The US, the author says, should “support for genuine pro-democracy groups in Iran” without explicitly saying who they are. “On the surface,” his suggestion is “laudable and should clearly be supported.”

He should also note that the MEK’s supporters, such as Ali Saremi, 64, on December 28, 2010, Jafar Kazemi, 47, and Mohammad Ali Haj-Aghaie, 62, on January 24, 2011, and many others, according to the British Foreign Office and Amnesty International, are being tortured or executed (or on death row) for merely visiting their loved ones in Camp Ashraf.

In June 2010, tens of thousands of Iranians rallied in support of the organization just outside Paris, according to the New York Times. A majority of European legislators and dozens of US members of Congress have persistently voiced support for the organization, not on the simple logic of “the enemy of my enemy is my friend,” but on the sober and strategic realization that the MEK’s struggle for democracy is the only real solution for Iran.

Indeed, the West has made a terrible moral and strategic mistake by placating the mullahs at the expense of the Iranian people and their democratic opposition in the form of the MEK. The author ignores this, and instead, even in light of the facts above, makes the astoundingly authoritarian suggestion that the MEK should not even be “tolerated.”

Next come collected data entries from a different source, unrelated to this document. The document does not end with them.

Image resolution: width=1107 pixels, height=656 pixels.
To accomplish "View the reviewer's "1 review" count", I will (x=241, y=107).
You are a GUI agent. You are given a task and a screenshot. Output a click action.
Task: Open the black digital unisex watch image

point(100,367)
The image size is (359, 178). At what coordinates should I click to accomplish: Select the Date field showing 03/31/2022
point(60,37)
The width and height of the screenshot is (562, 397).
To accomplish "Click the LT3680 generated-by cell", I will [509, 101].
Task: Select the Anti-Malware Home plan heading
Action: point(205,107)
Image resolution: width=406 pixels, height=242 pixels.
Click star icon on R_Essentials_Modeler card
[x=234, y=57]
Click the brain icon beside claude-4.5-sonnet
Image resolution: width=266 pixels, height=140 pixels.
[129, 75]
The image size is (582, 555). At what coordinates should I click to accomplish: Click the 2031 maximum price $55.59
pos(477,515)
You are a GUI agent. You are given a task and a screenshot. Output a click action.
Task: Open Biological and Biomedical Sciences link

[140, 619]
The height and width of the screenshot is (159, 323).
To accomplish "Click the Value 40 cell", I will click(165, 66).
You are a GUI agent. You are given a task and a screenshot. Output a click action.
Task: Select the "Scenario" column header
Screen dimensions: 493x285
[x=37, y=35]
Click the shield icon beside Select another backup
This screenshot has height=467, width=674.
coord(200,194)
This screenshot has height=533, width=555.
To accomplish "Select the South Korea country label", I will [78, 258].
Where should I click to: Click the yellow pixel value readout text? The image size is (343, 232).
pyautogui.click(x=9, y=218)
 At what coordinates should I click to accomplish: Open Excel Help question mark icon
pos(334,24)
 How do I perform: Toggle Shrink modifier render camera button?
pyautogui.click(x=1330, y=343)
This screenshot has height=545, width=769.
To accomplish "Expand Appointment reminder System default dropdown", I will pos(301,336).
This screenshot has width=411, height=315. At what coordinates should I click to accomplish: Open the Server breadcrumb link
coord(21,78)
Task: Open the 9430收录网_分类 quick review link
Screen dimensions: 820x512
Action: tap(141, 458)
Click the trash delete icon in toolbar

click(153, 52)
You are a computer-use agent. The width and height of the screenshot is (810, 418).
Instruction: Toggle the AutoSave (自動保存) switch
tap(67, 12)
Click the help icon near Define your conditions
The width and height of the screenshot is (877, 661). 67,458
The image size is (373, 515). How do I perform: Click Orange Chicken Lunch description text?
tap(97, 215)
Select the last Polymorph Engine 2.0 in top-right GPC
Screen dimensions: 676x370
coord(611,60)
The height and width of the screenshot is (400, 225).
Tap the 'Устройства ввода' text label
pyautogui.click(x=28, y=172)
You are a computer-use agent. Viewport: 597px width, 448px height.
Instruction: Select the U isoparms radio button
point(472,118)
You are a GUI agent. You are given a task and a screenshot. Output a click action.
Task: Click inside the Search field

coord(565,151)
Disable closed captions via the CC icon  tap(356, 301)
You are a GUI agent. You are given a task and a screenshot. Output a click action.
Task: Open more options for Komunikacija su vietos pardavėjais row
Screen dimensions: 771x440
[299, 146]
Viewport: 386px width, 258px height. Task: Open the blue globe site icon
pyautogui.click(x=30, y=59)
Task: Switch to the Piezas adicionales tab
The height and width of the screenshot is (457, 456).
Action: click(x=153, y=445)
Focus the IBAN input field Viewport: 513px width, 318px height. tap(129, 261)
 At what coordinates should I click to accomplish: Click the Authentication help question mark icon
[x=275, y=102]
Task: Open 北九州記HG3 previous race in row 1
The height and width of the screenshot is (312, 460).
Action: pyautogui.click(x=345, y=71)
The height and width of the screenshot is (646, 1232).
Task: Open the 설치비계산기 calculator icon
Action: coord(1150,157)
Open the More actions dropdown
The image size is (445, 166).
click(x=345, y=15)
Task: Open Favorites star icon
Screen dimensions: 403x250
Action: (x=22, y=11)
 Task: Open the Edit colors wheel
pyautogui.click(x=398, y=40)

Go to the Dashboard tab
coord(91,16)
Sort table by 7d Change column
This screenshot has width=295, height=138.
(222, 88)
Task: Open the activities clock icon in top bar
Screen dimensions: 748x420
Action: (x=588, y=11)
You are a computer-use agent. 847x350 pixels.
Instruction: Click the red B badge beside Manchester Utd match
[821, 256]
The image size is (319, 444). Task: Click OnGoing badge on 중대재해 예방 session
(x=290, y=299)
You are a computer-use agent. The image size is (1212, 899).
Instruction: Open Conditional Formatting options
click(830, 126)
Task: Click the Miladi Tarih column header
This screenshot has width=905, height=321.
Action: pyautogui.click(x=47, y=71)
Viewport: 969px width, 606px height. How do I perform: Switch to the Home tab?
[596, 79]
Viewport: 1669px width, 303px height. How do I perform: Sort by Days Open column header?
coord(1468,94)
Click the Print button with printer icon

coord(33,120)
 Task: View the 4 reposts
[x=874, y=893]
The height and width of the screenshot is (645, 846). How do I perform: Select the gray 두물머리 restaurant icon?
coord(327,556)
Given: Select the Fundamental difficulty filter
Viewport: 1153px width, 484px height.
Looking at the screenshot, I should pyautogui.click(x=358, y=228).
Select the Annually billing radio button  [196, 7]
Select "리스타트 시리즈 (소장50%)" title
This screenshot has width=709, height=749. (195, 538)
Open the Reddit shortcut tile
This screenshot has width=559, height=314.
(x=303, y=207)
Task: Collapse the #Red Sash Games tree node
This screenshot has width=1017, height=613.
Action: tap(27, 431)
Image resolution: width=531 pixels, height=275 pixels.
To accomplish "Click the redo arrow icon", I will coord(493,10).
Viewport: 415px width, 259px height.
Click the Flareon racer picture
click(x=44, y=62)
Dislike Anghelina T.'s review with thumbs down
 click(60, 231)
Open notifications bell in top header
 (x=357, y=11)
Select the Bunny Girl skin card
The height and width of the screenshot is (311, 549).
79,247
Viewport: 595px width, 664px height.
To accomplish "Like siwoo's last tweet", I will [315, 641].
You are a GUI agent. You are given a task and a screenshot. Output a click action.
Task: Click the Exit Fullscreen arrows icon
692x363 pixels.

To deliberately cover up the West’s appeasement of the mullahs in the form of labeling the MEK “terrorist,” and to say that this organization should not even be “tolerated” while carbon-copying absurd allegations against it in the face of overwhelming and publicly available evidence to the contrary, is in effect indicative of a disgraceful “credibility gap” that — even while being aware ofThe Guardian’s less than perfect standards for reporting on the MEK — deserves particular contempt.